In Season 5, Episode 4, Shubham Upadhyay, the creator of Planyt, introduced his venture as a deep-tech agri-innovation business that sought to address food scarcity through cutting-edge indoor farming.

He started out by describing how Planyt grows vegetables more quickly, with greater yields, and with less water by using fogponics technology, a type of aeroponics in which plant roots are suspended in the air and nourished with nutrient-rich mist. He said the technology might be used in homes, commercial kitchens, and future space missions because it could grow crops in small urban areas and even in harsh circumstances.

The Ask

Shubham asked for:

₹1.05 crore for 6.5% equity, valuing Planyt at approximately ₹16.15 crore.

The Founder’s Claims

During the pitch, he stated that:

  • His technology could grow plants 3–4 times faster than traditional soil farming.
  • The system was inspired by research used in NASA’s space farming experiments.
  • One family could become almost self-sufficient in vegetables using Planyt’s setup.
  • The long-term vision was to combat global hunger through controlled-environment agriculture.

 

These bold statements immediately caught the Sharks’ attention — and scrutiny.

Sharks’ Questions & Concerns

As the discussion intensified, the Sharks felt the pitch was driven more by vision than execution. Anupam Mittal openly criticized the mismatch between ambition and business reality, pointing out that:

  • A pre-revenue startup with high-cost hardware,
  • No mass-market affordability,
  • And unclear unit economics

 

could not command a ₹16+ crore valuation.

Other Sharks echoed similar views, stating that while the idea was futuristic, it was commercially unready and strategically unfocused.

Final Outcome

One by one, all the Sharks opted out, citing:

  • Lack of revenue,
  • Weak scalability,
  • Overambitious claims,
  • And an unrealistic valuation.

 

Planyt walked away without a deal, but with strong feedback:

Refine the technology, validate the market, reduce costs, and build a clear, sustainable business model before seeking investment.

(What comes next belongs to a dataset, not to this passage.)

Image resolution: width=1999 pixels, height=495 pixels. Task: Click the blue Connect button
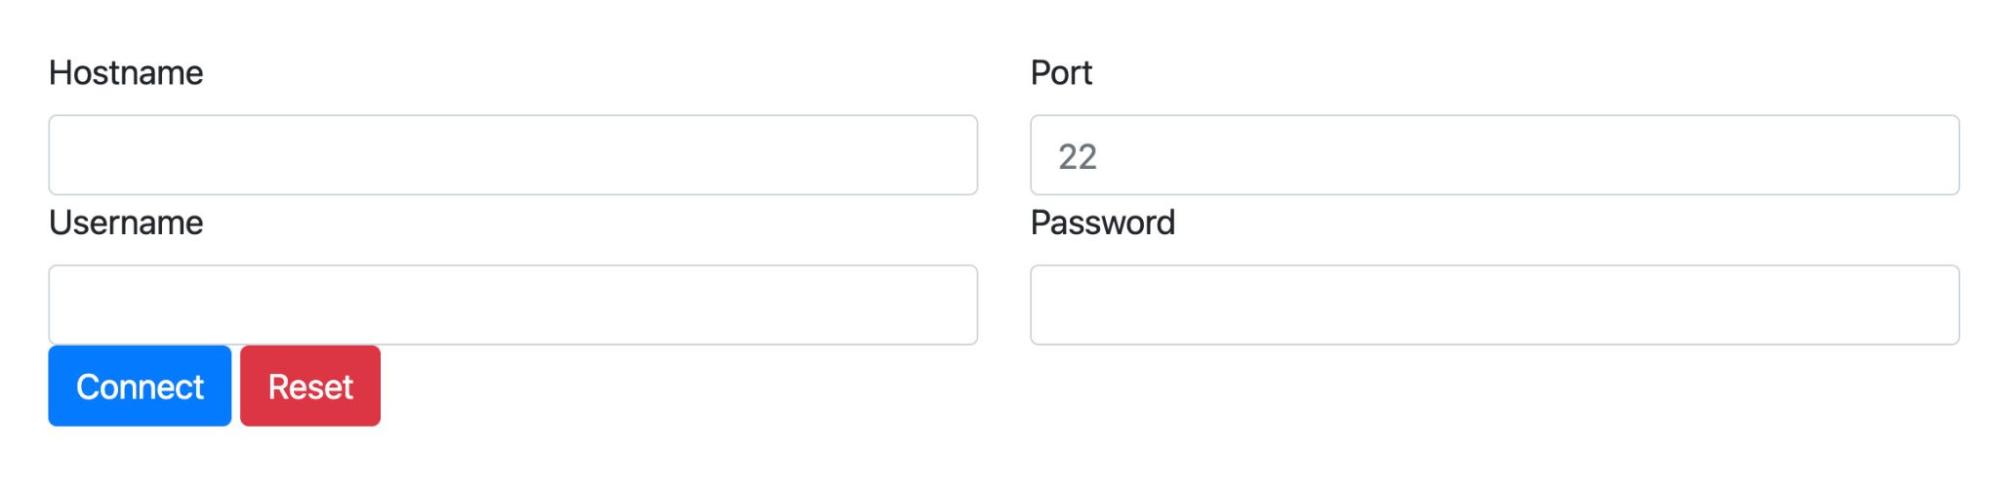tap(139, 386)
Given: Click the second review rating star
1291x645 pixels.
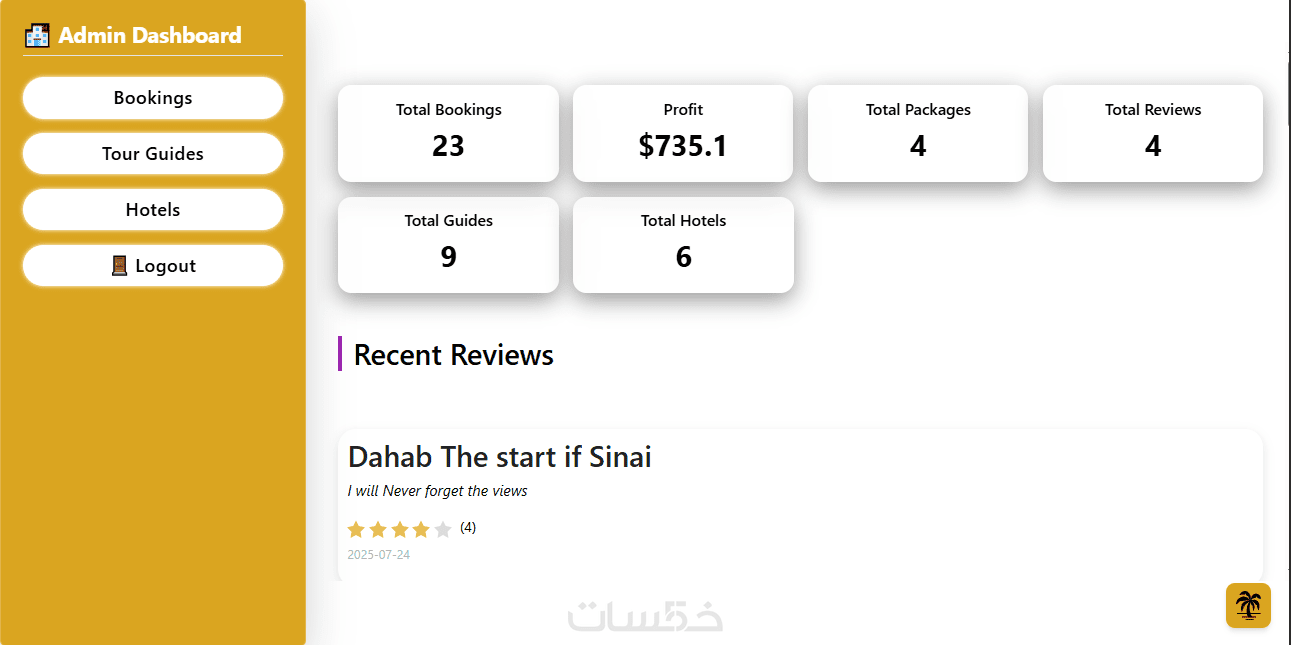Looking at the screenshot, I should [378, 529].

Lessons from Planyt’s Tank Experience

Planyt’s presence on Shark Tank India served as a reminder that execution, affordability, and market preparedness are just as important as vision. The Sharks’ rejection demonstrated how crucial financial clarity and product feasibility are in real-world investment decisions, even though the goal to rethink plant growth and combat poverty through automation was noteworthy.

Planyt’s Tank journey provides both spectators and startup founders with insightful information about what investors seek: real traction, careful unit economics, and sincere, supported statements that align with the statistics on paper.